Growing Old in America, from Afar
I don’t live there, but I hear stories of growing old in America — narratives shaped by speed, productivity, and resistance to wear. Professor Patina listens politely, then runs his hand across a scarred tabletop as if to say that usefulness leaves marks everywhere, regardless of postcode.
He once handed me an article about the ageing process. I read it slowly, not for guidance, but for resonance — noticing which sentences echoed my own experience and which drifted past like weather reports.
A Visit from Dr Parsley
One afternoon, Professor Patina was joined by Dr Parsley, who spoke in herbs and metaphors. They didn’t debate. They shared silence. It struck me then that gaining years often looks like fewer arguments and better company.
Nonsense Verse: Professor Patina Speaks
Professor Patina dusted a thinking chair,
And murmured of growing old with care.
“See the shine where hands once stayed,
That’s not decay — it’s progress made.”
He counted scratches, one through ten,
Each mark a friend, not where-or-when.
“Don’t chase smooth,” he said, quite bold,
“The best things come from ageing gracefully.”

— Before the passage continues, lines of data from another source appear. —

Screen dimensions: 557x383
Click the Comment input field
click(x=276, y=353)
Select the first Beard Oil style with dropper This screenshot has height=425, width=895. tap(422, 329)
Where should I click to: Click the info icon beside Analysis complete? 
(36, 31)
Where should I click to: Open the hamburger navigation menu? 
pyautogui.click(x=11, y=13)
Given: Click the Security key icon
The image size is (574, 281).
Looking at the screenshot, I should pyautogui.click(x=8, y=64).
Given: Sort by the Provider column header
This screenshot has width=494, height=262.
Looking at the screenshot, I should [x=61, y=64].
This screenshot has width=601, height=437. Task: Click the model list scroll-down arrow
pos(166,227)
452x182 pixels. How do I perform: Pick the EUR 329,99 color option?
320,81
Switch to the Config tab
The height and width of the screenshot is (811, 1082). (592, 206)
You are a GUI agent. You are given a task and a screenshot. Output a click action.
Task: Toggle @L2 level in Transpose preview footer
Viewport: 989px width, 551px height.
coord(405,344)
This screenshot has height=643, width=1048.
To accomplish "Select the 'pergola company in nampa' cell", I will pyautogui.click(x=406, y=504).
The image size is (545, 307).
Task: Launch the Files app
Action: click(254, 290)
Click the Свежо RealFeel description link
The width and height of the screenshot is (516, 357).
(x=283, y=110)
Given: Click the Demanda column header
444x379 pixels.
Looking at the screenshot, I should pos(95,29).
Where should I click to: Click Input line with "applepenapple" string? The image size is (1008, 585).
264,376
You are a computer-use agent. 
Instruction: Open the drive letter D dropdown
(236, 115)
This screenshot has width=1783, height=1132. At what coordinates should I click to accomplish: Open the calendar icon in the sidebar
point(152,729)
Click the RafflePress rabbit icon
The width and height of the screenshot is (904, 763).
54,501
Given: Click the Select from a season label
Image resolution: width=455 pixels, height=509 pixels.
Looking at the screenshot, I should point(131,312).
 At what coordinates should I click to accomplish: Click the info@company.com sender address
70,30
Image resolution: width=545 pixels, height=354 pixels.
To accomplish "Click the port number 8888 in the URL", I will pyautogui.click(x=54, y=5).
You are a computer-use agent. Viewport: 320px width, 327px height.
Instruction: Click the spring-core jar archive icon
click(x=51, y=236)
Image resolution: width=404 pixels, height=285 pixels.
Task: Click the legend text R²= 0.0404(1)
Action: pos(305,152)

The chair agreed with a wooden sigh,
As minutes slowed and years walked by.
No rules, no race, no finish line —
Just time behaving, mostly kind.
Gentle Reflection
What growing old has given me is not certainty, but permission. Permission to pause, to feel without fixing, to accept that some days are about happening what you can and nothing more. Professor Patina never framed ageing as loss. He framed it as evidence — proof that something has been used, leaned on, lived with.
Growing Old as Continuity, Not Decline
I no longer experience growing old as a narrowing. It feels more like sediment — layers settling, forming something solid enough to stand on. When I think back, I realise that accumulating years has quietly taught me which questions are worth carrying and which can be set down without ceremony.
Conclusion
If growing old is anything, it is a conversation that deepens rather than concludes. I feel it when I move more slowly but notice more. I feel it when certainty loosens its grip. Professor Patina would say that wear is not the opposite of worth — it is the evidence of it. And in that sense, growing old has been less about endings, and more about finally understanding what has been there all along.
Deep thinking becomes profound when it changes how you see, not just what you know.
Stephenism
🎵 Soul from the Solo Blogger — Tunes from Túrail.